**WHAT YOU WILL DO**
Rewrite the data below, swapping every "Exam Questions" for "Practice Questions" and leaving everything else untouched.

(Stored items)
-- START --

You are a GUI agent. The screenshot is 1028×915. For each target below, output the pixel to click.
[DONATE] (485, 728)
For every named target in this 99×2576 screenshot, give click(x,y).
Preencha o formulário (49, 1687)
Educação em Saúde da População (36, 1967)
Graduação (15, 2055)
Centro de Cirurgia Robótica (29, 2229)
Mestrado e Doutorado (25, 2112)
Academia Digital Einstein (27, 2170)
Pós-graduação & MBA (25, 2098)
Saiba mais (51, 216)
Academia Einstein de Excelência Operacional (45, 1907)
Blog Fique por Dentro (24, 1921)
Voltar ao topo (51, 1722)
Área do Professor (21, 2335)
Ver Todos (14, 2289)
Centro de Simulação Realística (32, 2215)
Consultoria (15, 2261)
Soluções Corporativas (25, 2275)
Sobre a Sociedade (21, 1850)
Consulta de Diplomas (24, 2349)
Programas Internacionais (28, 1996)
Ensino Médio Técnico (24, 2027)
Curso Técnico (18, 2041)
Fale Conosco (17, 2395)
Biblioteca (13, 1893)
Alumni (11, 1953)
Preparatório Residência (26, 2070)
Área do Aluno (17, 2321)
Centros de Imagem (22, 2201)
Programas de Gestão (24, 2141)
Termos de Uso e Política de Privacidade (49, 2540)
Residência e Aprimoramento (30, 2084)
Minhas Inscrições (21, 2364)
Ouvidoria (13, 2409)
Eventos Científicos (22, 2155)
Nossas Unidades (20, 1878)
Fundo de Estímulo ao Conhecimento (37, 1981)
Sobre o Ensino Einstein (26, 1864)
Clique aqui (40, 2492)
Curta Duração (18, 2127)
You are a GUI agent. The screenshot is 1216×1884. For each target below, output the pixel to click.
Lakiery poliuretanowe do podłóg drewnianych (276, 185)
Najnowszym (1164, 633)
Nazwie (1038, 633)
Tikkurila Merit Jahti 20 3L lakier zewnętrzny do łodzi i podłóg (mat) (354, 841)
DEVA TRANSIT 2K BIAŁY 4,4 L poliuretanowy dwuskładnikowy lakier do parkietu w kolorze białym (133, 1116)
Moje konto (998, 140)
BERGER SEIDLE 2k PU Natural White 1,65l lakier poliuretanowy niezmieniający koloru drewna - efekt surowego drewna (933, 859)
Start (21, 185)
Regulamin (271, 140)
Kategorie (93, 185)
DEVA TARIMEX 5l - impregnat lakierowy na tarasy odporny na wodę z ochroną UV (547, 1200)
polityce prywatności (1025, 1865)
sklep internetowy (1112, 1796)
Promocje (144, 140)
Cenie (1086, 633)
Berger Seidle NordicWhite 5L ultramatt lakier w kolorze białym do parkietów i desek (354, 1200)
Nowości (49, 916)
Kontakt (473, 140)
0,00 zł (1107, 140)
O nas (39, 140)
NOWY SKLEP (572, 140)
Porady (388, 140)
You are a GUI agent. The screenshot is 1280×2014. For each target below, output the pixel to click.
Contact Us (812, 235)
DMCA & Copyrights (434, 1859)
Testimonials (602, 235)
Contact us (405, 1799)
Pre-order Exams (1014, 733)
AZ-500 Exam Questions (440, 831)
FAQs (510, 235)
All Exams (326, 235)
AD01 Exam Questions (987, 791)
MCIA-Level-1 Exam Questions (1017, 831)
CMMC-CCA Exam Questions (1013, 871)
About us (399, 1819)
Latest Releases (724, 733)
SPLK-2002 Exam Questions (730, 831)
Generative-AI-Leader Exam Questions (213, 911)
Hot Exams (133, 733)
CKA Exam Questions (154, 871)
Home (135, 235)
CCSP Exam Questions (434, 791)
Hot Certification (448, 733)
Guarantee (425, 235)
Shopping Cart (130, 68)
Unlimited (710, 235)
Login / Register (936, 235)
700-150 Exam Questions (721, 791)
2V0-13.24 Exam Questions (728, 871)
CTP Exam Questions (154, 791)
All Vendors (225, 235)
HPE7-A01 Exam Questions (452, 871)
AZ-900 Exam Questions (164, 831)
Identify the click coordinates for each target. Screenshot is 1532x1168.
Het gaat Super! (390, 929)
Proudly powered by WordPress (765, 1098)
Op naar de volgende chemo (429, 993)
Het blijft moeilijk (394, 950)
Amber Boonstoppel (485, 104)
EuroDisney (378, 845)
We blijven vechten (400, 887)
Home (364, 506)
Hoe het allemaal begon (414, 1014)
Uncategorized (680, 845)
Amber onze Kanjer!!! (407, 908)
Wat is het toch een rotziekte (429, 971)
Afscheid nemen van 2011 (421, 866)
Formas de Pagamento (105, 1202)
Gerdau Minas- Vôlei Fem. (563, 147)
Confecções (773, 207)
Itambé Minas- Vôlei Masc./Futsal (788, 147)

-- END --

**REPLY TO THE EXERCISE**
You are a GUI agent. The screenshot is 1028×915. For each target below, output the pixel to click.
[DONATE] (485, 728)
For every named target in this 99×2576 screenshot, give click(x,y).
Preencha o formulário (49, 1687)
Educação em Saúde da População (36, 1967)
Graduação (15, 2055)
Centro de Cirurgia Robótica (29, 2229)
Mestrado e Doutorado (25, 2112)
Academia Digital Einstein (27, 2170)
Pós-graduação & MBA (25, 2098)
Saiba mais (51, 216)
Academia Einstein de Excelência Operacional (45, 1907)
Blog Fique por Dentro (24, 1921)
Voltar ao topo (51, 1722)
Área do Professor (21, 2335)
Ver Todos (14, 2289)
Centro de Simulação Realística (32, 2215)
Consultoria (15, 2261)
Soluções Corporativas (25, 2275)
Sobre a Sociedade (21, 1850)
Consulta de Diplomas (24, 2349)
Programas Internacionais (28, 1996)
Ensino Médio Técnico (24, 2027)
Curso Técnico (18, 2041)
Fale Conosco (17, 2395)
Biblioteca (13, 1893)
Alumni (11, 1953)
Preparatório Residência (26, 2070)
Área do Aluno (17, 2321)
Centros de Imagem (22, 2201)
Programas de Gestão (24, 2141)
Termos de Uso e Política de Privacidade (49, 2540)
Residência e Aprimoramento (30, 2084)
Minhas Inscrições (21, 2364)
Ouvidoria (13, 2409)
Eventos Científicos (22, 2155)
Nossas Unidades (20, 1878)
Fundo de Estímulo ao Conhecimento (37, 1981)
Sobre o Ensino Einstein (26, 1864)
Clique aqui (40, 2492)
Curta Duração (18, 2127)
You are a GUI agent. The screenshot is 1216×1884. For each target below, output the pixel to click.
Lakiery poliuretanowe do podłóg drewnianych (276, 185)
Najnowszym (1164, 633)
Nazwie (1038, 633)
Tikkurila Merit Jahti 20 3L lakier zewnętrzny do łodzi i podłóg (mat) (354, 841)
DEVA TRANSIT 2K BIAŁY 4,4 L poliuretanowy dwuskładnikowy lakier do parkietu w kolorze białym (133, 1116)
Moje konto (998, 140)
BERGER SEIDLE 2k PU Natural White 1,65l lakier poliuretanowy niezmieniający koloru drewna - efekt surowego drewna (933, 859)
Start (21, 185)
Regulamin (271, 140)
Kategorie (93, 185)
DEVA TARIMEX 5l - impregnat lakierowy na tarasy odporny na wodę z ochroną UV (547, 1200)
polityce prywatności (1025, 1865)
sklep internetowy (1112, 1796)
Promocje (144, 140)
Cenie (1086, 633)
Berger Seidle NordicWhite 5L ultramatt lakier w kolorze białym do parkietów i desek (354, 1200)
Nowości (49, 916)
Kontakt (473, 140)
0,00 zł (1107, 140)
O nas (39, 140)
NOWY SKLEP (572, 140)
Porady (388, 140)
You are a GUI agent. The screenshot is 1280×2014. For each target below, output the pixel to click.
Contact Us (812, 235)
DMCA & Copyrights (434, 1859)
Testimonials (602, 235)
Contact us (405, 1799)
Pre-order Exams (1014, 733)
AZ-500 Practice Questions (440, 831)
FAQs (510, 235)
All Exams (326, 235)
AD01 Practice Questions (987, 791)
MCIA-Level-1 Practice Questions (1017, 831)
CMMC-CCA Practice Questions (1013, 871)
About us (399, 1819)
Latest Releases (724, 733)
SPLK-2002 Practice Questions (730, 831)
Generative-AI-Leader Practice Questions (213, 911)
Hot Exams (133, 733)
CKA Practice Questions (154, 871)
Home (135, 235)
CCSP Practice Questions (434, 791)
Hot Certification (448, 733)
Guarantee (425, 235)
Shopping Cart (130, 68)
Unlimited (710, 235)
Login / Register (936, 235)
700-150 Practice Questions (721, 791)
2V0-13.24 Practice Questions (728, 871)
CTP Practice Questions (154, 791)
All Vendors (225, 235)
HPE7-A01 Practice Questions (452, 871)
AZ-900 Practice Questions (164, 831)
Identify the click coordinates for each target. Screenshot is 1532x1168.
Het gaat Super! (390, 929)
Proudly powered by WordPress (765, 1098)
Op naar de volgende chemo (429, 993)
Het blijft moeilijk (394, 950)
Amber Boonstoppel (485, 104)
EuroDisney (378, 845)
We blijven vechten (400, 887)
Home (364, 506)
Hoe het allemaal begon (414, 1014)
Uncategorized (680, 845)
Amber onze Kanjer!!! (407, 908)
Wat is het toch een rotziekte (429, 971)
Afscheid nemen van 2011 (421, 866)
Formas de Pagamento (105, 1202)
Gerdau Minas- Vôlei Fem. (563, 147)
Confecções (773, 207)
Itambé Minas- Vôlei Masc./Futsal (788, 147)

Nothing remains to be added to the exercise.